Give again, word for word, every line below from the one that has "Expand the Lighting" through the one that has "Click the step", both included, and no others.
======== DATA RECORDS ========
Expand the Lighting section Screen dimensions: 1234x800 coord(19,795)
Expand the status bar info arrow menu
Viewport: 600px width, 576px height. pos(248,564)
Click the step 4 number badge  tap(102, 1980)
========
======== DATA RECORDS ========
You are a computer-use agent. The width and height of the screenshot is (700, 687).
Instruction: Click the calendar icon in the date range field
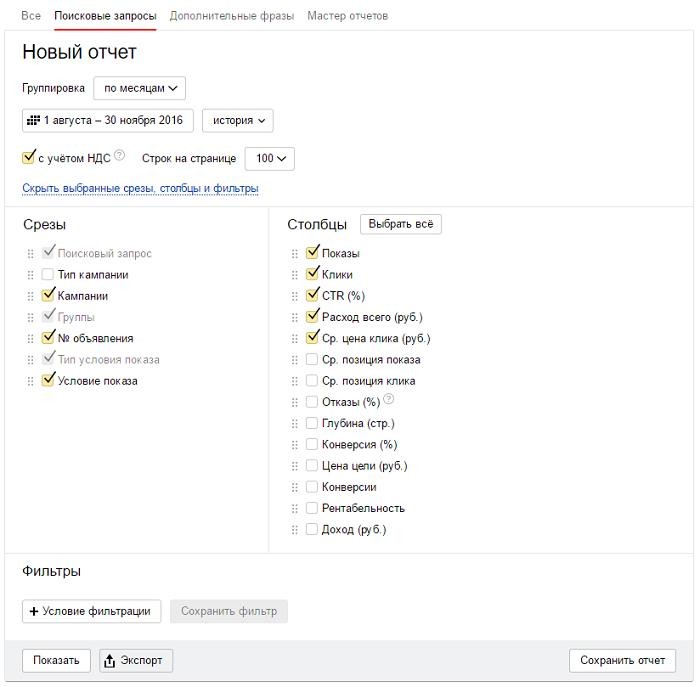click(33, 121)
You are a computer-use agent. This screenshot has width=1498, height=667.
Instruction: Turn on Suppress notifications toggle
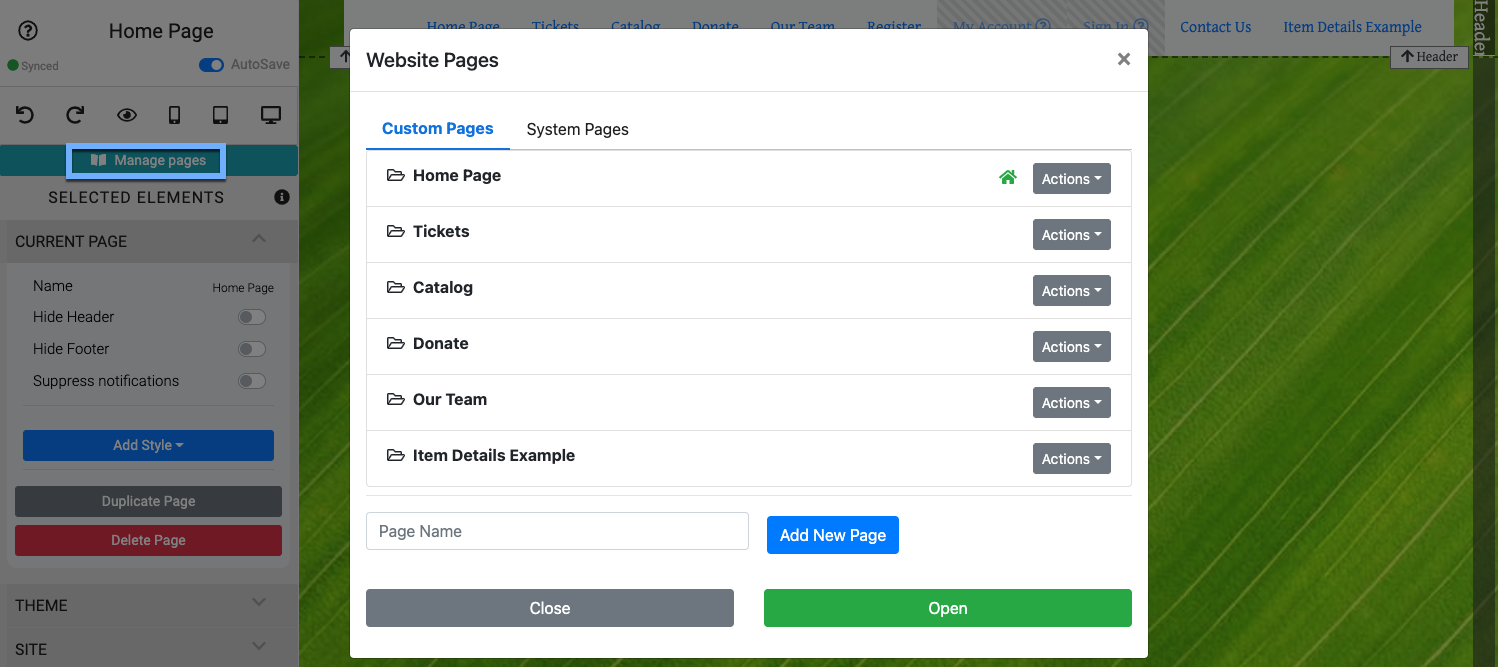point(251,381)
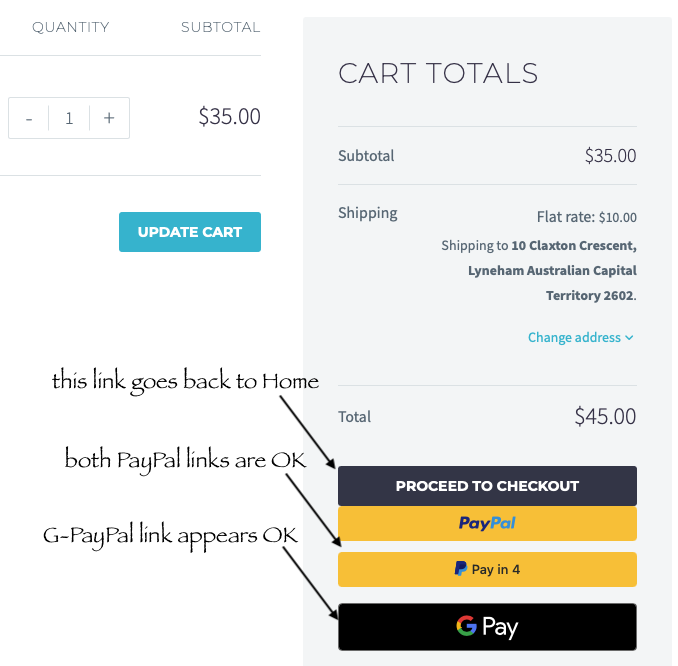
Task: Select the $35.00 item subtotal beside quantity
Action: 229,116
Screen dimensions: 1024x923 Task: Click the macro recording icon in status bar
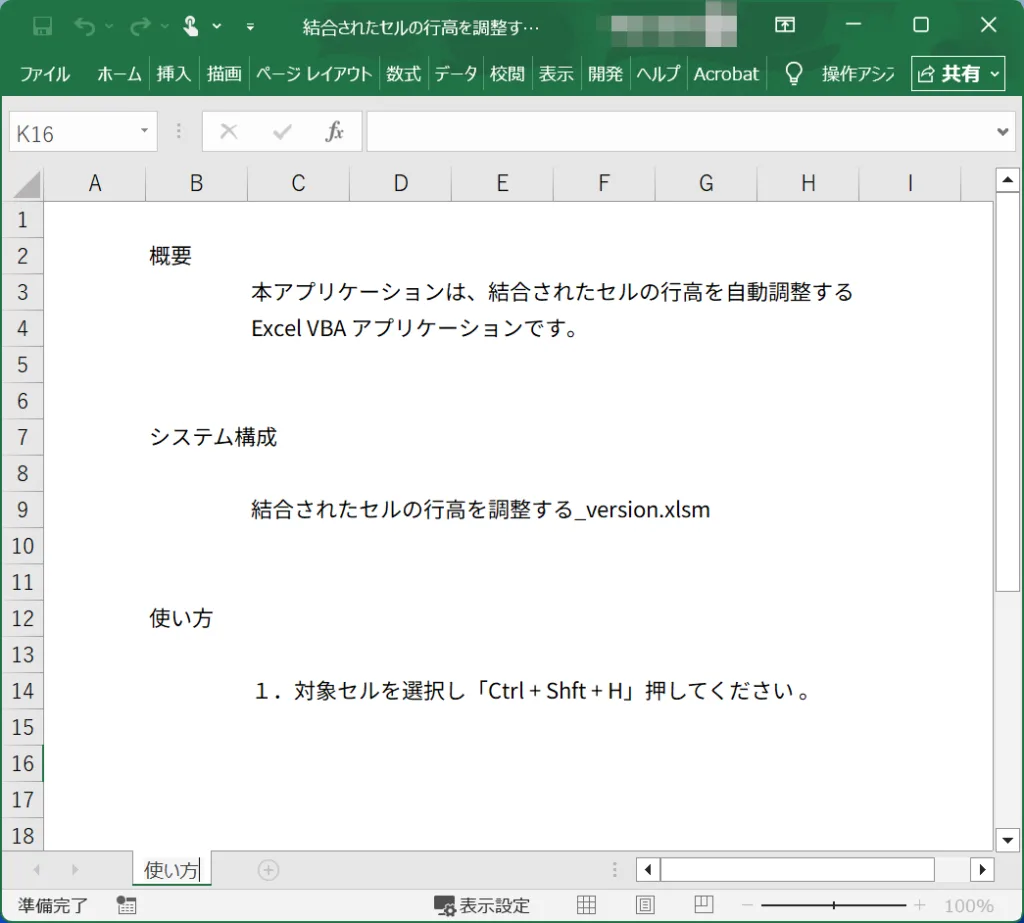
========
= SOLVED EXERCISE =
Expand the Lighting section Screen dimensions: 1234x800 coord(19,795)
Expand the status bar info arrow menu
Viewport: 600px width, 576px height. pos(248,564)
Click the step 4 number badge  tap(102, 1980)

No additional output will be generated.